The gist: After months of silence, the Lafayette Public Innovation Alliance finally held its first public meeting. The alliance will function as a trust for investing in innovation projects in Lafayette Parish and could serve as a vehicle for the mayor-president’s cryptocurrency and blockchain aspirations.
ICYMI: Earlier this year Mayor-President Robideaux proposed that LCG create a new public trust focused on developing Lafayette’s digital economy. The idea is to build a chest of cash that can help finance projects in the tech space and attract entrepreneurs to the area.
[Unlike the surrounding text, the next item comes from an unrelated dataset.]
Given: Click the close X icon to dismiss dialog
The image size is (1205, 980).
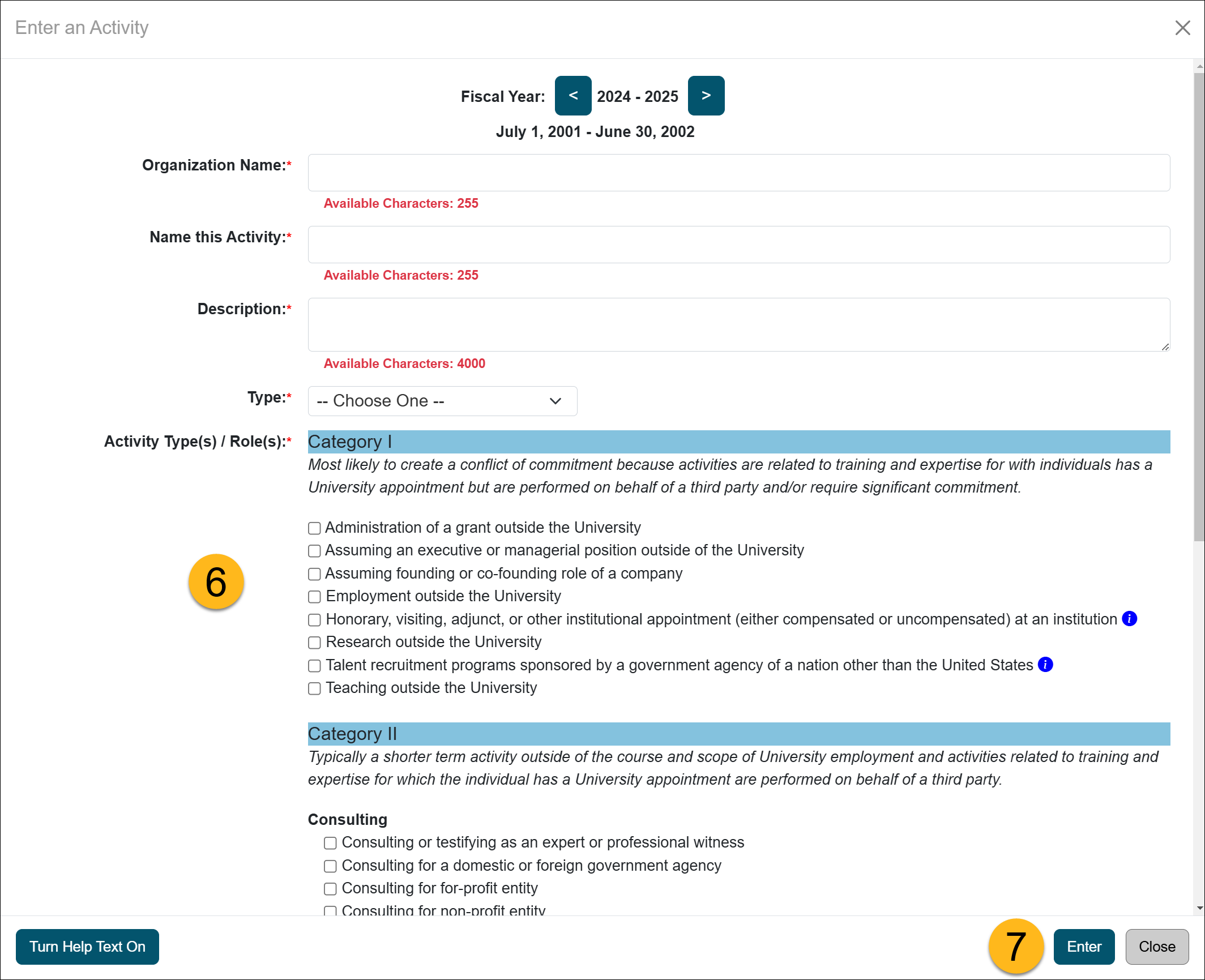Looking at the screenshot, I should (x=1183, y=27).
It was approved by the City-Parish Council in July, but the first meeting wasn’t held until today.
LPIA elected its officers. Joel Robideaux (who appointed himself to the board) was elected chairman, Louisiana Economic Development VP Mandi Mitchell vice chairman, and UL professor Ramesh Kolluru secretary/treasurer. The other trustee in attendance was Bruce Greenstein, an LHC Group executive and former U.S. Department of Health and Hospitals CTO. The fifth and final trustee, Waitr CEO Chris Meaux, was unable to attend.
Robideaux floated exploring contracts with other entities to help manage the LPIA until the trust is able to afford to hire its own dedicated staff. (It’s got $100 of Robideaux’s own cash for seed money.) One potential partner here is UL. Kolluru indicated UL is open to such an arrangement, possibly paving the way for a cooperative endeavor agreement with the university.
Crypteaux figures in as a possible financial fuel for the trust. Robideaux recruited his campaign consultant Hilary “Joe” Castille, known for his role in City Marshal Brian Pope’s infamous press conference, and UL’s Matt Delcambre to discuss the use of cryptocurrencies issued by public entities. Castille is the architect of the “crypteaux” concept Robideaux announced earlier this year and runs with attorney Clay Burgess a company called CryptoResearch LLC, which has no formal relationship with LCG.
Castille believes private equity and VC investors are looking for safe ways to invest in cryptocurrencies and other blockchain technologies, given the crypto market’s recent trouble with scofflaws and emerging SEC scrutiny. Greenstein challenged Castille’s notion that many investors are looking to make “patient,” long-term investments like that represented in the innovation trust.
What to watch for: Where the LPIA goes from here and whether Robideaux’s crypto play has any legs. Coming out the gate, the group will look at traditional funding sources like economic development grants and think through issuing a municipal cryptocurrency. The trust will likely meet again in March.